クリスティアン・リンドベルイ 『モーターバイク協奏曲』

2014-10-05 16:53:37 | クラシック音楽
トロンボーン奏者、クリスティアン・リンドベルイ(Christian Lindberg)が演奏する
『モーターバイク協奏曲』(作曲ヤン・サンドストレム/Jan Sandstrom)のDVDを買いました。




先日の「題名のない音楽会 ~なんてったってトロンボーン~」の中で紹介されていて、
面白そうだなあと思ったので。

実は高校時代にちょっとだけトロンボーンを演奏した(正確にはポジションを体で覚えて音を出した)ことがあり、
その音色や演奏する姿など、今でも最も好きな楽器です。


番組では、トロンボーンの魅力や有名な演奏者の紹介がされており、
『モーターバイク協奏曲』は、バイクの走る様子(エンジン音)をトロンボーンで模していました。

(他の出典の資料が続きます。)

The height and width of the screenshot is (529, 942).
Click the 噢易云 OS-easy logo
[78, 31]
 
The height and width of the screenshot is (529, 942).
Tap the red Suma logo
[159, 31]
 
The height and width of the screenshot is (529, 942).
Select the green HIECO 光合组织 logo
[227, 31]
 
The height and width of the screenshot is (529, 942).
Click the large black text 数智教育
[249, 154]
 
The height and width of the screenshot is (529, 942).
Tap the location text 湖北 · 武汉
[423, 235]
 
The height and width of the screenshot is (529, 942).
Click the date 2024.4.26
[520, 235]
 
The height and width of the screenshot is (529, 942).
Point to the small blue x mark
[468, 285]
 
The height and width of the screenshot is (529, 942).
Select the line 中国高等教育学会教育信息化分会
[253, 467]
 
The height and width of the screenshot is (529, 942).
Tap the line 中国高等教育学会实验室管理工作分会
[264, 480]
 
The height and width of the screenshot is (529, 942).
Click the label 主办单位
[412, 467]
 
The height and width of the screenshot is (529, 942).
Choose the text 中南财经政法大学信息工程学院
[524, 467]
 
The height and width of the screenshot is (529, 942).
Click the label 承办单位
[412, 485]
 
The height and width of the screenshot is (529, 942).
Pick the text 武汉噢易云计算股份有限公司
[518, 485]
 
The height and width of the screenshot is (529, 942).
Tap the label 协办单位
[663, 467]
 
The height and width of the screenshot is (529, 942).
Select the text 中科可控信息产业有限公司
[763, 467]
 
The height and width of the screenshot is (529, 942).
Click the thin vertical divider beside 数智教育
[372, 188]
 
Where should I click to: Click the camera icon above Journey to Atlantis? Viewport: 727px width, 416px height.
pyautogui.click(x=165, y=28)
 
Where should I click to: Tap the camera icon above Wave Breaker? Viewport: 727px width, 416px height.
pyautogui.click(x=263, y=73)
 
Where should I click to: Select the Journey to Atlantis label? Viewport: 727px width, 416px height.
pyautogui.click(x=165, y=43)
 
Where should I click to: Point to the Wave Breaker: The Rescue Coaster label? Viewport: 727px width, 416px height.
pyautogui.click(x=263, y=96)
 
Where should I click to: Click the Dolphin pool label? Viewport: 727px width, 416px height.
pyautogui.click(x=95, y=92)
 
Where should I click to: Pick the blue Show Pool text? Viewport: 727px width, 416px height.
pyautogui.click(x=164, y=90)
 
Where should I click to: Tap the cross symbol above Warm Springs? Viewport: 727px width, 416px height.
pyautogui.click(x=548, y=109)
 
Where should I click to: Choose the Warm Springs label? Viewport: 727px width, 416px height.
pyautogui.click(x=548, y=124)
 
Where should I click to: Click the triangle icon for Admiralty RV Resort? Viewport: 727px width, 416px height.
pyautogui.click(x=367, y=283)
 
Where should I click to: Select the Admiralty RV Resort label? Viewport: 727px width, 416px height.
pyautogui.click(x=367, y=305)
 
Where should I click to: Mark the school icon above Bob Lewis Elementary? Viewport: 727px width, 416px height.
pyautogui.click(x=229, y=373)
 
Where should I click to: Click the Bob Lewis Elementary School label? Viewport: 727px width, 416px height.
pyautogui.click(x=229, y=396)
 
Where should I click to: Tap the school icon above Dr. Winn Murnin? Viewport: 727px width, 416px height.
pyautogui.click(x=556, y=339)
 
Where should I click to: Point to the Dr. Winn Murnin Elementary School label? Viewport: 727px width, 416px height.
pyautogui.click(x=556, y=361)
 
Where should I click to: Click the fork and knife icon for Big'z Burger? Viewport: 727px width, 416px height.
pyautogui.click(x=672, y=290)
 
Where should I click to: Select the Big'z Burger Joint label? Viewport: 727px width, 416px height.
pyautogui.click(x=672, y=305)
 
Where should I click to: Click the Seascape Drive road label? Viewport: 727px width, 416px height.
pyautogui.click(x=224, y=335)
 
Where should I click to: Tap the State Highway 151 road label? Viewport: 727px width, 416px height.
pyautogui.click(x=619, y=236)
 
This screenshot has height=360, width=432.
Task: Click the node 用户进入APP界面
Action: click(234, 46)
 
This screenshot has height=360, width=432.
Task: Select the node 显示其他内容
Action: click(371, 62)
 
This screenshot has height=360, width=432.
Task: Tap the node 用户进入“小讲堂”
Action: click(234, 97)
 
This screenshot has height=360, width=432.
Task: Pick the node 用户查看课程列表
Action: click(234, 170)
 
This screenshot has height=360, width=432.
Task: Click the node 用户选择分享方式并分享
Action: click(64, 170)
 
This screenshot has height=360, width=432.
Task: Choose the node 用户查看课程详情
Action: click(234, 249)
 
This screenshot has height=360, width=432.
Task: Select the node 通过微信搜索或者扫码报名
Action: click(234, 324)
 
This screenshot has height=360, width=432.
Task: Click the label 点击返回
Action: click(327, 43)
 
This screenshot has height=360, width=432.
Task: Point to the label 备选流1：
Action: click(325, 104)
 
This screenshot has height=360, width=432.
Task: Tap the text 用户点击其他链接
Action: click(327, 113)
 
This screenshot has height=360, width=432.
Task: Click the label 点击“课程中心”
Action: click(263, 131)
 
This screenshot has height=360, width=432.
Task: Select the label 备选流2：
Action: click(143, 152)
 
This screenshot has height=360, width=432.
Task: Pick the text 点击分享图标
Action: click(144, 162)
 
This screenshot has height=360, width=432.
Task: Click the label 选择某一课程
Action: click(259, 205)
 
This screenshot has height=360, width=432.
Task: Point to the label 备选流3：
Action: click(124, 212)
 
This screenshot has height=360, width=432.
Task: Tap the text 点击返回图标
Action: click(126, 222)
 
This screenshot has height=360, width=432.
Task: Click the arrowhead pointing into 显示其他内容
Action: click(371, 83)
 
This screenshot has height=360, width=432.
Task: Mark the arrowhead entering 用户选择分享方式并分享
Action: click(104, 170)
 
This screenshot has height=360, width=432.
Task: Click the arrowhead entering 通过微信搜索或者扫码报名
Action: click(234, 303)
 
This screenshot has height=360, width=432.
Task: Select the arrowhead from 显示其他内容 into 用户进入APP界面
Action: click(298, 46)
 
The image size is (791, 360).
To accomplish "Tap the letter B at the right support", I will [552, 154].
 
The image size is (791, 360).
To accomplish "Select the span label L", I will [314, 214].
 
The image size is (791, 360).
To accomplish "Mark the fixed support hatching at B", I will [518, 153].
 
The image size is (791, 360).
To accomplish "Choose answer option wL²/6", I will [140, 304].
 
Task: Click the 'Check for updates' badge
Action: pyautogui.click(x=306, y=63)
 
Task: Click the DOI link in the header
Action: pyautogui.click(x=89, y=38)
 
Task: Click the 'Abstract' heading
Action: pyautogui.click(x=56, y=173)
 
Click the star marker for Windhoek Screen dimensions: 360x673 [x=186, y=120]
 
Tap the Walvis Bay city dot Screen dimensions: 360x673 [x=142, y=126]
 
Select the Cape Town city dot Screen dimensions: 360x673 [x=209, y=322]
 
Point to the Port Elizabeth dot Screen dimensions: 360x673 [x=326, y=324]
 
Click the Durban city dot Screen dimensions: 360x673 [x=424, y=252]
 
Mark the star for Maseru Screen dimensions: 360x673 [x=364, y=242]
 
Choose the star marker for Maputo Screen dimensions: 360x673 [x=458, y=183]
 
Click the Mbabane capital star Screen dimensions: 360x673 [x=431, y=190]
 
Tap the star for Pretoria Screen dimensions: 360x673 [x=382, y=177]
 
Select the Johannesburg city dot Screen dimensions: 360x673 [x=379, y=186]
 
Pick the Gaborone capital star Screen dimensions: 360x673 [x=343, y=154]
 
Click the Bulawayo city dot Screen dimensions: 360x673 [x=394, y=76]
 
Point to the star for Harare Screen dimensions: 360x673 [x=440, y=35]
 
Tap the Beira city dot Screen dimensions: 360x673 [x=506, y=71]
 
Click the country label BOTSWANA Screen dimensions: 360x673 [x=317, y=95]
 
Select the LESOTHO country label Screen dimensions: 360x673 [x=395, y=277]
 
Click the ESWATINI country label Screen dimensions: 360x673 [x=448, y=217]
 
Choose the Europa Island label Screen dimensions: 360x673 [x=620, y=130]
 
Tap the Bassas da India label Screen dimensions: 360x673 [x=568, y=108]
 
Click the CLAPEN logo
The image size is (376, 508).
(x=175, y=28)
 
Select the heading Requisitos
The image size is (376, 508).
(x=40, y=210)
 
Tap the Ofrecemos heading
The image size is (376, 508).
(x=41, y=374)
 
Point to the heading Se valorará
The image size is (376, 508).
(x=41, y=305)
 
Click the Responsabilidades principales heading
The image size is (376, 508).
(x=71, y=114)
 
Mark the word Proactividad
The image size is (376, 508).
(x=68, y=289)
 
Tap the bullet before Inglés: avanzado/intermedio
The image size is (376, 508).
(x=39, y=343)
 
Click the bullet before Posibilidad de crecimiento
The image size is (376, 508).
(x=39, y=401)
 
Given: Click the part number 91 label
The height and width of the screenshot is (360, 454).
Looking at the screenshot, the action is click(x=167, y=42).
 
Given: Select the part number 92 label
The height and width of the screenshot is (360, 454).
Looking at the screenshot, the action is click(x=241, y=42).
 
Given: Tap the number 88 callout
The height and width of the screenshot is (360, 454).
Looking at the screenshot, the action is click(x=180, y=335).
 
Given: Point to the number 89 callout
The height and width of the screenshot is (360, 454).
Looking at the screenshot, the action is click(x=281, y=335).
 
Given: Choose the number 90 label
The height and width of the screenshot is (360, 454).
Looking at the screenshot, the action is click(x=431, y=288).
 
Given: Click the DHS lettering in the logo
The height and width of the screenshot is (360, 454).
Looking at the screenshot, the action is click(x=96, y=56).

楽器で動物の鳴き声や乗り物の音などを"物真似"することはよくありますが、
この曲は単なるギミックではなく、技術的にもかなり高度なようでしたので、
全曲聴いてみたくなりました。



衝撃でした。
トロンボーンでこんな演奏ができるなんて!

トロンボーンの超絶技巧?で「熊蜂の飛行」を吹くのは知っていますが(これでも凄いんでしょう)、
さらに次元が違う。

圧巻は曲終盤のカデンツァ?です。
超高音でスライドを動かしながらのタンギングと倍音への自在な移行。
そこからの(恐らくは)5オクターブ以上?の半音階下降!!
(うまく説明できないし、そもそもこの表現で正しいのか・・・)

どんなに早い高音のパッセージをも、正確無比に、そして楽々と吹きこなす
その技術と体力。




クリスティアン・リンドベルイは1958年、スウェーデン生まれで、物知りウィキさんによると、
「世界でただ1人、フルタイムのソロ・トロンボーン奏者として成功している人物で、
 これまでに70曲以上の協奏曲を含む200曲以上もの作品を初演」
だそうです。


本来、凡人が超一流、天才の技巧をあれこれいうことはできないのですが・・・。

例えば、160kmの速球を、落差の大きいホークボールを投げられるからといって、
その投手が超一流だとは限りません。

巧みな配球や打者との駆け引き、投球のテンポ、フィールディング、
シーズンを通して活躍できる体力や、大事な場面でも動じない精神力。
それらを兼ね備えて勝ち続ける投手が、超一流なのでしょう。


オーケストラで活躍する奏者であれば、単に技巧だけでなく、
指揮者の要求に瞬時に応える表現力や音楽性、指揮の意図を先読みする力、
パートをまとめるアンサンブル能力などがないと、超一流とはいえないのでしょう。


ですから、ソロ奏者とオーケストラの演奏者を単純に比較はできなでしょうけど、
(非難覚悟でいわせてもらえば)
クリスティアン・リンドベルイという人、現代最高の、いや史上最高のトロンボーン奏者
ではないのでしょうか。

それほどの説得力をもった、圧倒的な演奏です。


「神の楽器」と呼ばれるトロンボーンを自在に操る、「トロンボーンの神」の名がクリスティアン
なんて、ちょっとできすぎでしょうか。


CDも膨大にありますし、作曲もしているそうなので(当然自作自演)、
この衝撃はまだまだ続きそうです。